------ Textauszug ------

Tirschenreuth
23.05.2018 - 12:04 Uhr

Gesprächskreis mit Ehrenamtlichen bei der Flüchtlingsarbeit: "Man hilft, wo man kann"

Die Arbeit mit Geflüchteten ist belastend. "Man muss den nötigen Abstand gewinnen", empfiehlt Diakon Reiner Fleischmann bei einem Informations- und Gesprächsabend mit den Ehrenamtlichen in der Flüchtlingsarbeit.

Jede Hilfe sei ein Tropfen auf den heißen Stein, lautete die Erkenntnis der Gesprächsrunde beim Caritasverband in Tirschenreuth. Bild: wro
Jede Hilfe sei ein Tropfen auf den heißen Stein, lautete die Erkenntnis der Gesprächsrunde beim Caritasverband in Tirschenreuth. Bild: wro

Die Diskussion im Gruppenraum des Caritasverbandes führte Reiner Fleischmann, Leiter der Krisenpastoralstelle des Bistums Regensburg. Der Termin sollte dazu beitragen, persönliche Gefühle zu sortieren, um das bisher Erlebte verarbeiten zu können. Gekommen waren rund 20 Teilnehmer, die sich in der Flüchtlingsbetreuung engagieren.

Immer wieder sei man gefordert, auf neue Situationen einzugehen, erklärte Fleischmann. Belastend sei, wenn Geflüchtete von zu Hause erzählen oder Bilder aus den Krisengebieten zeigen. Der Experte - auch auf dem Gebiet der psychologischen Einsatznachsorge und Krisenintervention - betonte: "Die Arbeit mit Geflüchteten ist kein Sprint, den man schnell angehen und rasch zum Ziel bringen kann. Die Aufgaben müssen eher mit einem Marathon verglichen werden. "

"Sitzen sie gut? Nehmen Sie Bodenkontakt auf", empfahl Fleischmann, den Abend entspannt mitzugestalten und vom Erlebten in den einzelnen Orten zu erzählen. Interessiert lauschte auch Stadtpfarrer Georg Flierl den folgenden 120 Minuten.

------

* _Arbeitsauftrag 1_:
Gib den Bericht über den Gesprächsabend von „Immer wieder sei“ bis einschließlich „folgenden 120 Minuten.“ erneut wieder und ändere dabei „Marathon“ in „Langstreckenlauf“.
* _Arbeitsauftrag 2_:
Beantworte anhand des Berichts über den Gesprächsabend:
(a) Welche Leitungsfunktion hat Reiner Fleischmann im Bistum Regensburg inne?
(b) Wie viele Teilnehmer waren zu dem Termin gekommen?
(c) Wie viele Minuten lauschte Stadtpfarrer Georg Flierl?
* _Arbeitsauftrag 3_:
Schreibe den Bericht über den Gesprächsabend mit Ehrenamtlichen in der Flüchtlingsarbeit im Anschluss an seinen letzten Satz weiter.

------ Angezeigte Daten ------

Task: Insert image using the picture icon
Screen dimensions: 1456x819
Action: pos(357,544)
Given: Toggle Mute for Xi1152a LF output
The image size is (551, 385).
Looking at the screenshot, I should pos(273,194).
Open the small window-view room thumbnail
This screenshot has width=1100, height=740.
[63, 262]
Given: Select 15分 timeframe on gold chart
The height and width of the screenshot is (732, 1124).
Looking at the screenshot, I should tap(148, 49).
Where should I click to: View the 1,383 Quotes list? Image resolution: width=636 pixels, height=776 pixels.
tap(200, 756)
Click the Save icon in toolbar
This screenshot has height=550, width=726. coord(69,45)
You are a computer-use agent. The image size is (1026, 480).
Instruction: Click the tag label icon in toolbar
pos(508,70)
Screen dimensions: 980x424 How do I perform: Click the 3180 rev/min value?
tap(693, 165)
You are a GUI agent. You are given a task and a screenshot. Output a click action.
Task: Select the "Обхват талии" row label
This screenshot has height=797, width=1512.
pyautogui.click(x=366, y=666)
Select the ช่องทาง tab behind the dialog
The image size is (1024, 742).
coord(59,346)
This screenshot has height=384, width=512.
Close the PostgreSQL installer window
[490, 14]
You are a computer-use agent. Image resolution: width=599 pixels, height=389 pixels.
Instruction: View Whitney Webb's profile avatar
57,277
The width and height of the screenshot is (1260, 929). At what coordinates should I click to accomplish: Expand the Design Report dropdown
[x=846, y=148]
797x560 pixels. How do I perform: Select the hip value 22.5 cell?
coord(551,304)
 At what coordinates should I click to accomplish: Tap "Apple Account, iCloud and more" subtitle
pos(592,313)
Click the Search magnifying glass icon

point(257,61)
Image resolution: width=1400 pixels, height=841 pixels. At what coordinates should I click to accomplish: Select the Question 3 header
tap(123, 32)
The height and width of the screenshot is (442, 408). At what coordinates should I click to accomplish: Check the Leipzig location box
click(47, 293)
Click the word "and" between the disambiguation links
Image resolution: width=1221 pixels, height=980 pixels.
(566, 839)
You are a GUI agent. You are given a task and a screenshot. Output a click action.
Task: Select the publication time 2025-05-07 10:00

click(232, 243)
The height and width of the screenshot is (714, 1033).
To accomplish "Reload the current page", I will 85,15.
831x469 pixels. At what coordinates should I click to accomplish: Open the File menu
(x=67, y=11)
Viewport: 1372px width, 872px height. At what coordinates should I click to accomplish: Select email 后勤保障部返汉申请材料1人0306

------

* _Schriftliche Antwort 1_:
Immer wieder sei man gefordert, auf neue Situationen einzugehen, erklärte Fleischmann. Belastend sei, wenn Geflüchtete von zu Hause erzählen oder Bilder aus den Krisengebieten zeigen. Der Experte - auch auf dem Gebiet der psychologischen Einsatznachsorge und Krisenintervention - betonte: "Die Arbeit mit Geflüchteten ist kein Sprint, den man schnell angehen und rasch zum Ziel bringen kann. Die Aufgaben müssen eher mit einem Langstreckenlauf verglichen werden. "

"Sitzen sie gut? Nehmen Sie Bodenkontakt auf", empfahl Fleischmann, den Abend entspannt mitzugestalten und vom Erlebten in den einzelnen Orten zu erzählen. Interessiert lauschte auch Stadtpfarrer Georg Flierl den folgenden 120 Minuten.

* _Schriftliche Antwort 2_:
(a) Er ist Leiter der Krisenpastoralstelle des Bistums Regensburg.
(b) Rund 20 Teilnehmer.
(c) 120 Minuten.

* _Schriftliche Antwort 3_:
Der "Fahrraddoktor"

Als Vertreterin des Caritasverbands begrüßt Maria Staufer die Gäste, die danach reihum von den Begegnungen mit den von ihnen betreuten Mitmenschen erzählen sollten. "Man hilft, wo man kann", lautete das knappe Fazit der Teilnehmer. Die Aufgaben seien sehr vielfältig. Dazu gehören unter anderem die Wohnungs- und Möbelsuche.

Unterstützung leiste man auch bei Gesprächen mit Arbeitgebern. Sehr zeitaufwendig seien manche Arztbesuche: "Vor allem beim gemeinsamen Termin mehrköpfiger Familien ist das so. Besonders wenn kein Dolmetscher dabei ist." Da könne sich der Aufenthalt im Wartezimmer schon mal hinziehen, bedauerte ein Teilnehmer.

"Ich wurde vom BRK angesaugt", erinnert sich der Wiesauer Ewald Oppl an die persönlichen Anfänge in der ehemaligen Notunterkunft in seiner Heimatgemeinde. Heute betätigt er sich auch als "Fahrraddoktor": Nach der Auflösung der Notunterkunft wurden Räder gebraucht. "Jetzt bin ich der Reparaturdienst für die fahrbaren Untersätze im Ort." Er helfe gerne, wenn Not am Mann sei.

Die mangelnden Deutschkenntnisse vieler geflüchteten sprach Wilhelm Brüntrup an. In Leugas ansässig, gehört ihm ein Pferdehof. Oft war das ländliche Anwesen Ziel der Flüchtlingskinder, erinnert er sich. Bei ihm daheim habe man gemeinsam mit den Mädchen und Buben Zahlen geübt. "Die jungen Leute fanden Spaß daran", erklärte er mit dem Verweis auf geschlossene Freundschaften. Aber man müsse eine gewisse Distanz gewinnen. "Sonst wird's schwierig." Wie er hat sich auch seine Frau Monika der Flüchtlingsbetreuung angenommen. Sie erzählte ebenso von ihren Erfahrungen.

"Die Anfänge waren mühsam", war an anderer Stelle zu hören. "Was einen beängstigt, ist die Tatsache, wie nahe man zusammenrückt." Reiner Fleischmann, der sich danach in die Runde wieder einbrachte, empfahl eine "professionelle Nähe". Es sei nicht leicht, die Distanz zu bewahren, das wisse er aus seinen persönlichen Erfahrungen. "Jeder Mensch trägt einen Rucksack auf seinem Rücken." Fleischmann ergänzt: "Das ist das eigene Leben". So umschrieb er die Belastungen des Alltags. Vieles sei leicht ausgesprochen, in der Praxis aber oft nur sehr schwer durchzuführen.